Thursday, May 11, 2006

River City Mourns

This has been a very hard day in River City. On Friday, May 5, we lost a police officer. For the first time in River City’s history, a police officer has died in the line of duty. He was shot by an 18-year-old drug runner. When the young man learned what he had done, he was distraught.
It is rare, relatively speaking, for anyone in Canada to die by gunfire. Gun ownership and use is strictly controlled here. If people get in a fight outside a bar, there’s a stabbing, not gunfire. For a police officer to be shot by a suspect is almost unheard of, especially in a city as small as ours.
And that’s the other factor—this is a small town. Everyone in River City knows everyone else, one way or another. They know the brothers and sisters, or worked with the aunt, or went to school with the patrol partner, or have a sister in the police service.
A group of hotels in town are donating 10 percent of their returns from room reserved by the many police who came to town for the funeral. The money will go to a trust fund for the officer's two school-age children (seven and nine). Blue ribbons are popping up all over town--also raising funds for the children.

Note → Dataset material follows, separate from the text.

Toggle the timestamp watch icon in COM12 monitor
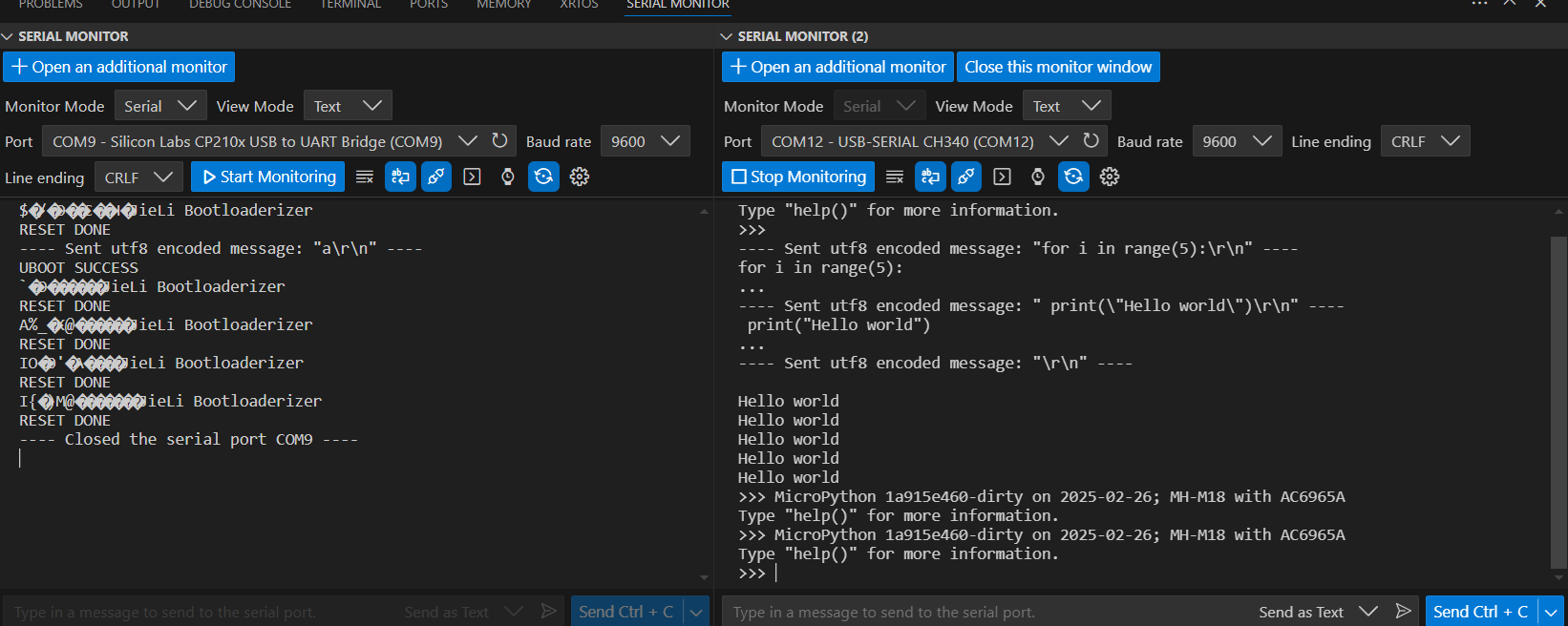The height and width of the screenshot is (626, 1568). pyautogui.click(x=1038, y=177)
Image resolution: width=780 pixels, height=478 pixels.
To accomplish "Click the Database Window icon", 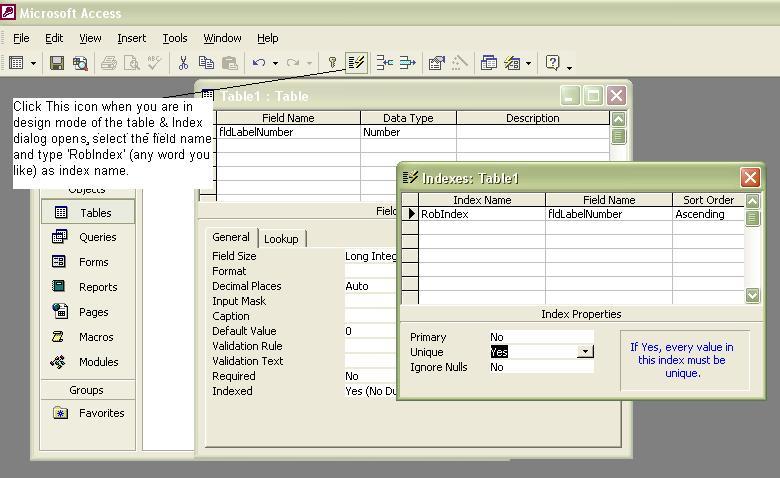I will pyautogui.click(x=489, y=63).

The city is virtually shut down today. The premier of Ontario paid his respects; the mayor, too. There were more Mounties than I could count, and the Ontario Provincial Police were there, too. The weather is appropriately dark and gloomy and chilly and rainy today. The Mounties and police will stand shoulder to shoulder along the route, saluting as the constable passes by, one last time. His brothers and sisters in the service, along with his family, will escort him to the cemetery. His last patrol.